Problem set:
1. Write out the part of the news item about NICE and the drug companies from "The companies have" to "capacity for work.".
2. Answer these questions on the news item about NICE and the drug companies:
(a) Which two drug companies are taking legal action against NICE?
(b) Which university developed the software used to assess the drugs?
(c) On what grounds was the companies' request for a working copy of the software refused?
3. Continue the news item about NICE and the drug companies from its last sentence.

Passage for review:
30 March 2007
Two drugs giants have moved a step closer to forcing the National Institute for Clinical Excellence (NICE) to provide them with a fully working version of secret computer software..
The companies have won permission for a judicial review which, if successful, also opens the door for benefits claimants to launch a similar demand for disclosure of secret software used to assess their capacity for work.
As disclosed previously by Benefits and Work, drug giants Eisai and Pfizer are taking legal action against NICE because of the secretive way in which it reached a decision not to allow patients in the early stages of Alzheimer's to be prescribed potentially helpful drugs. The decision was based on an assessment of the drugs value to patients using software developed by Southampton University. When the drugs companies asked for a working copy of the software so that they could assess and, if appropriate, challenge its methodology they were refused on the grounds that the precise working of the software is, 'commercially confidential' information. Southampton University hopes to sell its software to bodies similar to NICE in other countries.

[Collected data]
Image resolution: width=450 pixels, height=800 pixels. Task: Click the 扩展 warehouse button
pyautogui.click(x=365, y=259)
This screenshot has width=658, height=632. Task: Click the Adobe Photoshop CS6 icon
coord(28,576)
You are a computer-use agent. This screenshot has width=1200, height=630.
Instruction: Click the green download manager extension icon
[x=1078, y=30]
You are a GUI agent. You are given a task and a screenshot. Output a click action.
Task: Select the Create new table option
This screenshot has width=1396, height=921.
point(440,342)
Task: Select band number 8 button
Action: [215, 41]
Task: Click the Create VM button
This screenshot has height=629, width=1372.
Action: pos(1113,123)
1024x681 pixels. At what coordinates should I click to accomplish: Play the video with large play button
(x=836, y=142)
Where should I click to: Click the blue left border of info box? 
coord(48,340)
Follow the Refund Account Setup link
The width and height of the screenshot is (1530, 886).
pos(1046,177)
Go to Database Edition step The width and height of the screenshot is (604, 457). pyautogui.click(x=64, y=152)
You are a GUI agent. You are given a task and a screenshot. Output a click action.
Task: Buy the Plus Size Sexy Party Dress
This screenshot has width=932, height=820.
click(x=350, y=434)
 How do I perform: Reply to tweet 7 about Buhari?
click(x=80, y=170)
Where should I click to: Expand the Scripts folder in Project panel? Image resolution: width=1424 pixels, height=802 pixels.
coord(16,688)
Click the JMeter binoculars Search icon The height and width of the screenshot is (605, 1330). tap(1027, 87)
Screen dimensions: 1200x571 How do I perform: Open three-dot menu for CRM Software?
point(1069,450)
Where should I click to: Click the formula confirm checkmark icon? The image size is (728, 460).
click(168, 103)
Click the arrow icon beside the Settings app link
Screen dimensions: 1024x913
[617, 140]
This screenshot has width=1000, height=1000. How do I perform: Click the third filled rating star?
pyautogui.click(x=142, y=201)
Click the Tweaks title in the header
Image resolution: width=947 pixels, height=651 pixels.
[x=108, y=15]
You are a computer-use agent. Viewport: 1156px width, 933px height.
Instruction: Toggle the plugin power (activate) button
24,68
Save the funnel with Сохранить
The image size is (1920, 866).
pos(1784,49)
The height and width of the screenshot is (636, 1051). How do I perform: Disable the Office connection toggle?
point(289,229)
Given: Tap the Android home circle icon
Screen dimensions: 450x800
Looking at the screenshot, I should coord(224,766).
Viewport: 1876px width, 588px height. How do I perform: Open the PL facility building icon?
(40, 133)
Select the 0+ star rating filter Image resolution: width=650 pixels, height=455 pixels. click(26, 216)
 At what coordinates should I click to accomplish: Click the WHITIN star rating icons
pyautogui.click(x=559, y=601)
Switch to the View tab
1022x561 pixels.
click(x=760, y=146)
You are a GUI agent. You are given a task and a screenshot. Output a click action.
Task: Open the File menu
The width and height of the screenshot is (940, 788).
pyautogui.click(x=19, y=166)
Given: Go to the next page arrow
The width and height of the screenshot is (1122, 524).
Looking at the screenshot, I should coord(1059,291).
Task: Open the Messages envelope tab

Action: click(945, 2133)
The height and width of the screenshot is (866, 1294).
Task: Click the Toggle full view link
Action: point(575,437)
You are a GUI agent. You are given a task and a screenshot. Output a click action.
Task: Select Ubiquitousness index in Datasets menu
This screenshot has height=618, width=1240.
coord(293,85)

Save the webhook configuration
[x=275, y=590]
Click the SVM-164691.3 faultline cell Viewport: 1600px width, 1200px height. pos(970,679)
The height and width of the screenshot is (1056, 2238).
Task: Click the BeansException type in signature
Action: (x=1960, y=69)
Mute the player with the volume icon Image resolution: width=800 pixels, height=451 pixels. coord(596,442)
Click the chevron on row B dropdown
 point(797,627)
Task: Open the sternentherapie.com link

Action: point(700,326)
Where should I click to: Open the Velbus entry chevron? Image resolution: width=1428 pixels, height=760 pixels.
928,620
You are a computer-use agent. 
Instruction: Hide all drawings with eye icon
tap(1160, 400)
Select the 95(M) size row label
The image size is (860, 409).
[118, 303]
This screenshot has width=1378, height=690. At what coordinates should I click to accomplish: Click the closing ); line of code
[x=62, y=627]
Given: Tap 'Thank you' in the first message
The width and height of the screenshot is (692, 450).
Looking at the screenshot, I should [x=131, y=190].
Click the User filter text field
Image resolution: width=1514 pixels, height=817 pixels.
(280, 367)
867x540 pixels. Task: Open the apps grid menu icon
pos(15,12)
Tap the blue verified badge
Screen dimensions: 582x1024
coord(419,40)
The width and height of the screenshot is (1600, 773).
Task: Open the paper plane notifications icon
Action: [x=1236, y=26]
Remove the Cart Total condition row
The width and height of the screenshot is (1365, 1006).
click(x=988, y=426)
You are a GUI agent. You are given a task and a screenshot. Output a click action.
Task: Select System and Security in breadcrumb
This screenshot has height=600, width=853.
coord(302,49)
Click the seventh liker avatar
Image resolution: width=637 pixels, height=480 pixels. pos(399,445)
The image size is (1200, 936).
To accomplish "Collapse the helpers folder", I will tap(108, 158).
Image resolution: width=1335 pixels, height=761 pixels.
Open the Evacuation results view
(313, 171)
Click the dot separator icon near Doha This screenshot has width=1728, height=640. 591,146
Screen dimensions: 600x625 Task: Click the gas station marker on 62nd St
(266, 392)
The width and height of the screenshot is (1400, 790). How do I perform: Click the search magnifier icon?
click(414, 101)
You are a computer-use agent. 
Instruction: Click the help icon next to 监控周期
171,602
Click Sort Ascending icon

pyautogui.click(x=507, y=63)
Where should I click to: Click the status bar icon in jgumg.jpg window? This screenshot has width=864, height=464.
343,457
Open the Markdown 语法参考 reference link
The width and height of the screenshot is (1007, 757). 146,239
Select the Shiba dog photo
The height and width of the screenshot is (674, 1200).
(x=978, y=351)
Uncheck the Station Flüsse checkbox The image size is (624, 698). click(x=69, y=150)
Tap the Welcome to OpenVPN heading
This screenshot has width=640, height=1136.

Answers provided:
1.
The companies have won permission for a judicial review which, if successful, also opens the door for benefits claimants to launch a similar demand for disclosure of secret software used to assess their capacity for work.

2.
(a) Eisai and Pfizer
(b) Southampton University
(c) The precise working of the software was said to be "commercially confidential" information.

3.
The situation appears to be exactly analogous to that experienced by claimants attempting to obtain a working copy of the LiMA software developed by multinational Atos Origin. The software is owned by the DWP, but Atos Origin has a licence to sell it to governments and private companies around the world. As a result, the DWP has refused to disclose the precise workings of the software on the grounds that such information is commercially confidential.
However, if the drug companies challenge to NICE is successful there are strong grounds for believing that a claimant challenging a decision that they are capable of work could apply for a similar judicial review for disclosure of LiMA. Benefits and Work will keep readers informed of the progress of the case.